=== Excerpted passage ===
____________
Both cases involved transactions structured to hedge the companies’ exposure to exchange rates. In each instance, the transactions were intended to be tax neutral. As it turned out, the Canada Revenue Agency determined they were not. Fairmont and Jean Coutu both accepted the CRA’s determinations, but applied to the court to rectify the transactions in a manner that would make them tax neutral.

In Jean Coutu’s case, the Quebec Court of Appeal refused rectification, finding that the company’s “general intention” to avoid tax was “not sufficiently determinate” to invoke the doctrine. In Fairmont’s case, the Ontario Court of Appeal came to the opposite conclusion, ruling that rectification was appropriate where the parties had a “common continuing intention” to effect a transaction without attracting tax liability.

The Supreme Court opted for the traditional view of rectification, denying the remedy in both cases before it. In so doing, the Supreme Court overruled the broader approach and found that rectification was limited to cases in which an agreement had not been recorded correctly in a written document.

“The written or oral expression of a contract can be amended if there is a discrepancy between it and the contracting parties’ true agreement. It cannot be amended where there is no such discrepancy but that true agreement merely produces unintended or unanticipated consequences,” writes Justice Richard Wagner in the Jean Coutu decision.

Rectification, then, is available to give effect to parties’ real intention by amending the written agreement, but not when the goal was to amend the agreement itself. In both the Fairmont and Jean Coutu cases, rectification was not available because the written agreement, although it did have unintended tax consequences, did in fact carry out the parties’ intended transaction. The mistake, then, was not in the way that the agreements were expressed, but rather in the nature of the agreements themselves.

“The result is that rectification is now an extremely limited remedy,” says David Rotfleisch of Rotfleisch & Samulovitch P.C. in Toronto. “You’ll need to have a lot of documents that demonstrate that what you wrote down is not what you intended.”

All of which does not mean that rectification is never available when unintended tax consequences follow. “Rectification may still be available to remedy unexpected tax liabilities, provided the circumstances warrant rectification under the traditional equitable rectification doctrine,” Cobb says.
____________
=== Raw records ===
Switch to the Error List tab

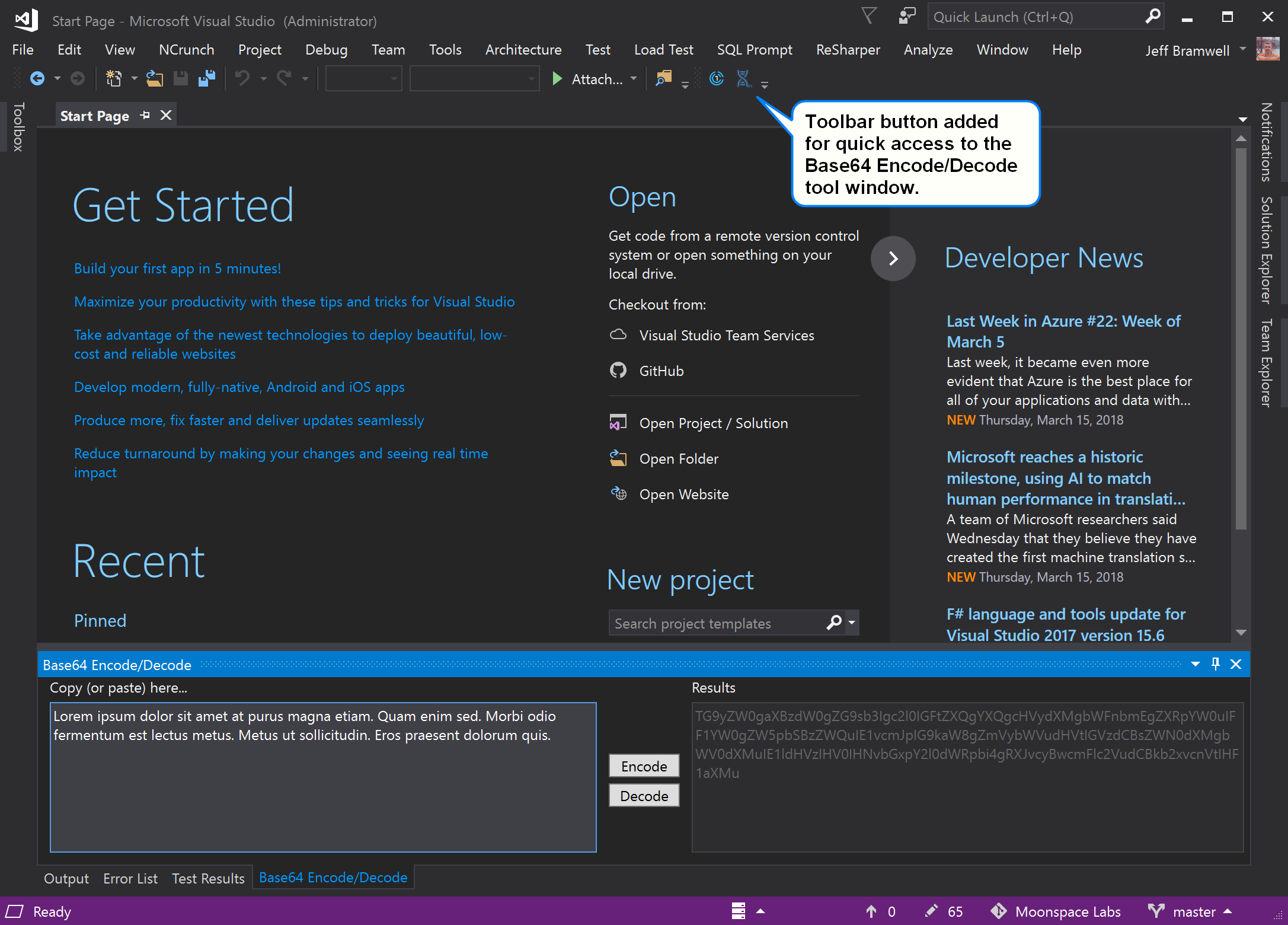point(130,878)
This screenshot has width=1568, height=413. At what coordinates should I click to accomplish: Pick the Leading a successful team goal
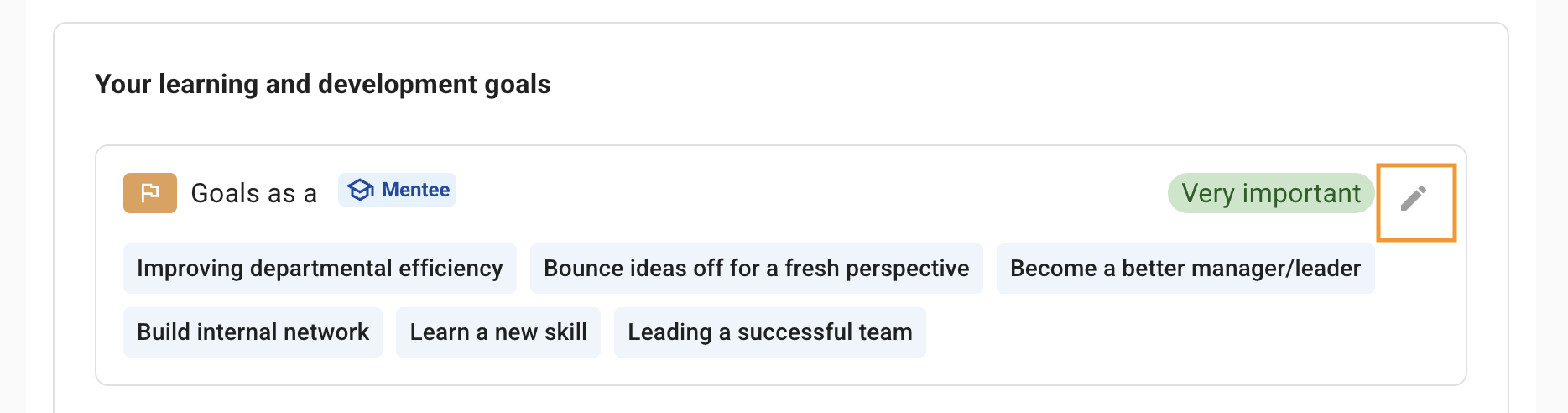(x=769, y=332)
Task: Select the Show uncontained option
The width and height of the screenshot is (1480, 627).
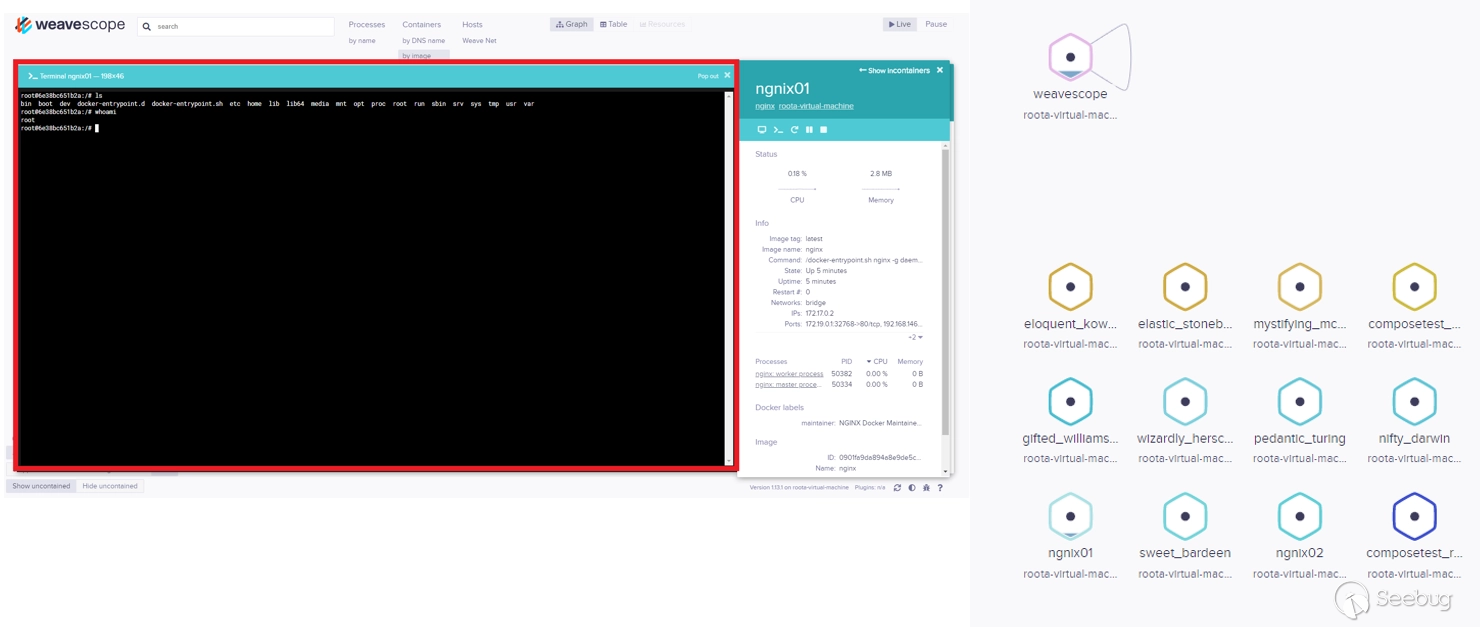Action: [41, 486]
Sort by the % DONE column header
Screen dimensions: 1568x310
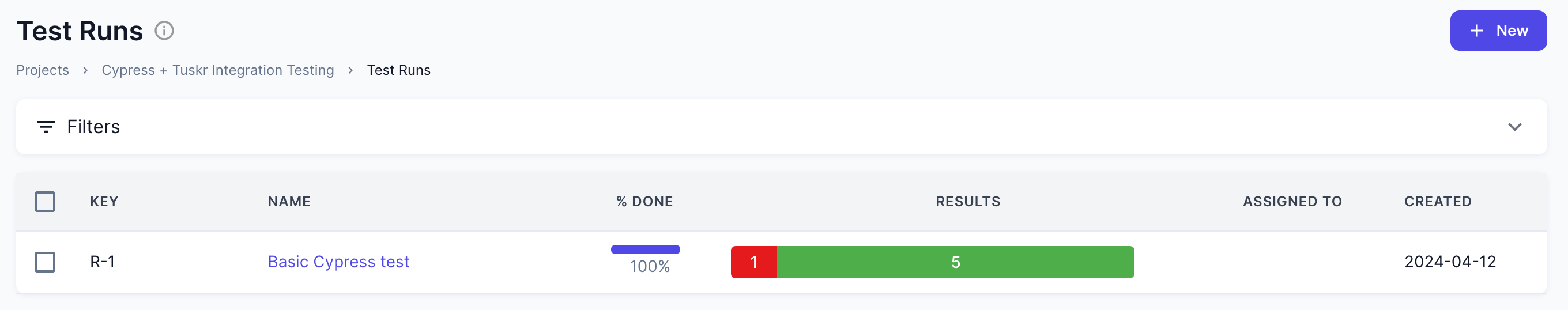point(644,201)
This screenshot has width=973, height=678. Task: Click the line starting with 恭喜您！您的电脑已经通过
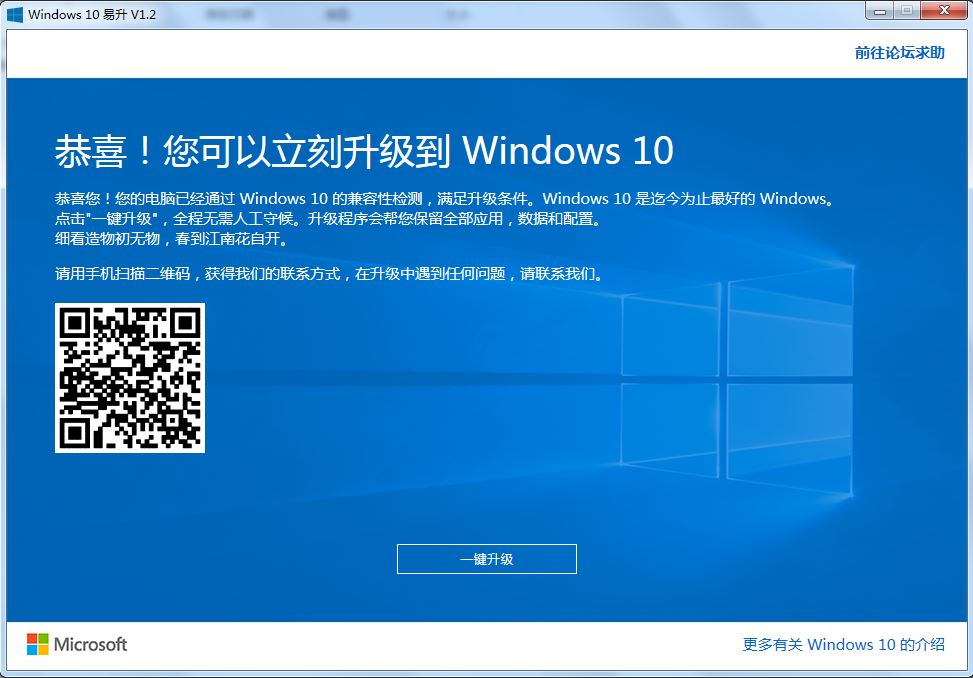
____________
Rewrite the paragraph beginning "Rectification, then, is available" from the passage on rectification above as a short bulleted list that keeps its main facts.

- Rectification can amend a written agreement to give effect to the parties' real intention.
- It is not available when the goal is to amend the agreement itself.
- In the Fairmont and Jean Coutu cases, rectification was unavailable. The written agreements had unintended tax consequences, but they did carry out the parties' intended transactions.
- The mistake lay in the nature of the agreements, not in the way they were expressed.